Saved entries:
Segment Open

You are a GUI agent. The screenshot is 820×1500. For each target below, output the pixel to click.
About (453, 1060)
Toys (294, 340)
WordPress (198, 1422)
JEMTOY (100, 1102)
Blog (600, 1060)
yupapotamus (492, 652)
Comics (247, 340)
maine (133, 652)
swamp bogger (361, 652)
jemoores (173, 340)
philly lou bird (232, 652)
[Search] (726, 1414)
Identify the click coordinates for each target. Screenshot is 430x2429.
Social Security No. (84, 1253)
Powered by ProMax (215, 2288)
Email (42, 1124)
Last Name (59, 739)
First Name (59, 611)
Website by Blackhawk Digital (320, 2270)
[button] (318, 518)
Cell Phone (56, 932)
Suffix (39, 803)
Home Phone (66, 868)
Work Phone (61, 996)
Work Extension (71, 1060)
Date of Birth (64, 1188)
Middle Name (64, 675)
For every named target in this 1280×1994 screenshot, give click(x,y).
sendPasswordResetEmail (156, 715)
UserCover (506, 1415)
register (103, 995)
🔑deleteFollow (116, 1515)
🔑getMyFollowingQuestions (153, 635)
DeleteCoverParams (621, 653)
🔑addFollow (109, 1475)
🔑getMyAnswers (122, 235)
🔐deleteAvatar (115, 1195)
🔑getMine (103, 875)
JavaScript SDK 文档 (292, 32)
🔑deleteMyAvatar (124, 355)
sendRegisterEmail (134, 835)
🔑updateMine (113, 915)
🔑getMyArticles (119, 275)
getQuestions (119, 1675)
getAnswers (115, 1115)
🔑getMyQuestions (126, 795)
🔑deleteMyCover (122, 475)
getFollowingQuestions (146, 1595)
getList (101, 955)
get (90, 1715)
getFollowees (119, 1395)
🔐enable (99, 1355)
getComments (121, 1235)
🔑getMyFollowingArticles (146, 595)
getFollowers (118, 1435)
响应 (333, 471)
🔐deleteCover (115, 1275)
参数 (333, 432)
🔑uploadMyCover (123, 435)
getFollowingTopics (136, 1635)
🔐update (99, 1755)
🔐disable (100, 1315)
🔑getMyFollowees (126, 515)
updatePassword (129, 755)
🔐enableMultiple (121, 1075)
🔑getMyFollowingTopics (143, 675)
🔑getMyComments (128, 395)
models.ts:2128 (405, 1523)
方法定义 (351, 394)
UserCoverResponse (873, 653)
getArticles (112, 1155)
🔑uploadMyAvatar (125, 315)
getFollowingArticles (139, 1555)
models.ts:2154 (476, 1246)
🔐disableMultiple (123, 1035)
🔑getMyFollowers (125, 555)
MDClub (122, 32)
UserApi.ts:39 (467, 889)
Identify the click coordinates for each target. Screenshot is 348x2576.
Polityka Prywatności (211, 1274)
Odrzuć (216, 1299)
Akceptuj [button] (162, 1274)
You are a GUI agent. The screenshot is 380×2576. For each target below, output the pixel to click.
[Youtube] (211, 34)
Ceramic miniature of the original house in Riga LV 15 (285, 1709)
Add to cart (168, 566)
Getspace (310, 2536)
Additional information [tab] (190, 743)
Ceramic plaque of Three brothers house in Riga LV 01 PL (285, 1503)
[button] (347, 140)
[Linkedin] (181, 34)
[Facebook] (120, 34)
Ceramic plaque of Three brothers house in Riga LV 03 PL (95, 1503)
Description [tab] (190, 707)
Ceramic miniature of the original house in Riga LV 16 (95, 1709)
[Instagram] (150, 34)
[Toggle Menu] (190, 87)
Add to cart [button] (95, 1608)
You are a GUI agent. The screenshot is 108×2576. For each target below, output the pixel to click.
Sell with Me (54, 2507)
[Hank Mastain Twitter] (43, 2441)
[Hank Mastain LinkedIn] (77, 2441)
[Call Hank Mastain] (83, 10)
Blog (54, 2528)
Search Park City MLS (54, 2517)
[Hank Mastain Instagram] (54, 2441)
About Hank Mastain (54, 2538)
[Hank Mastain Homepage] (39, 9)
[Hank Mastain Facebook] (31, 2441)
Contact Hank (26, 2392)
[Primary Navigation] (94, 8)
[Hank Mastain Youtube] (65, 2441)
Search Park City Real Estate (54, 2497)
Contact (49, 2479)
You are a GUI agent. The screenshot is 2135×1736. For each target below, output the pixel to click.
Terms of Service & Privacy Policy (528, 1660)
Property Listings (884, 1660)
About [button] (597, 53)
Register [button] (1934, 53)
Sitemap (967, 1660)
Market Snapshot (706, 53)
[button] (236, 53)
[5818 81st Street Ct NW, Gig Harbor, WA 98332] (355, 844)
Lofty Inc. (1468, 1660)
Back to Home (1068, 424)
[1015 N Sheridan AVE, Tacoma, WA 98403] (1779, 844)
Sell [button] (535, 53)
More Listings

Segment Closed

Problem details:
Keeping every character as it is, restate the lines above that run from the line with "You are a GUI agent. The screenshot is 108×2576." through the line with "Search Park City MLS (54, 2517)", both included, and nothing else.

Final answer:
You are a GUI agent. The screenshot is 108×2576. For each target below, output the pixel to click.
Sell with Me (54, 2507)
[Hank Mastain Twitter] (43, 2441)
[Hank Mastain LinkedIn] (77, 2441)
[Call Hank Mastain] (83, 10)
Blog (54, 2528)
Search Park City MLS (54, 2517)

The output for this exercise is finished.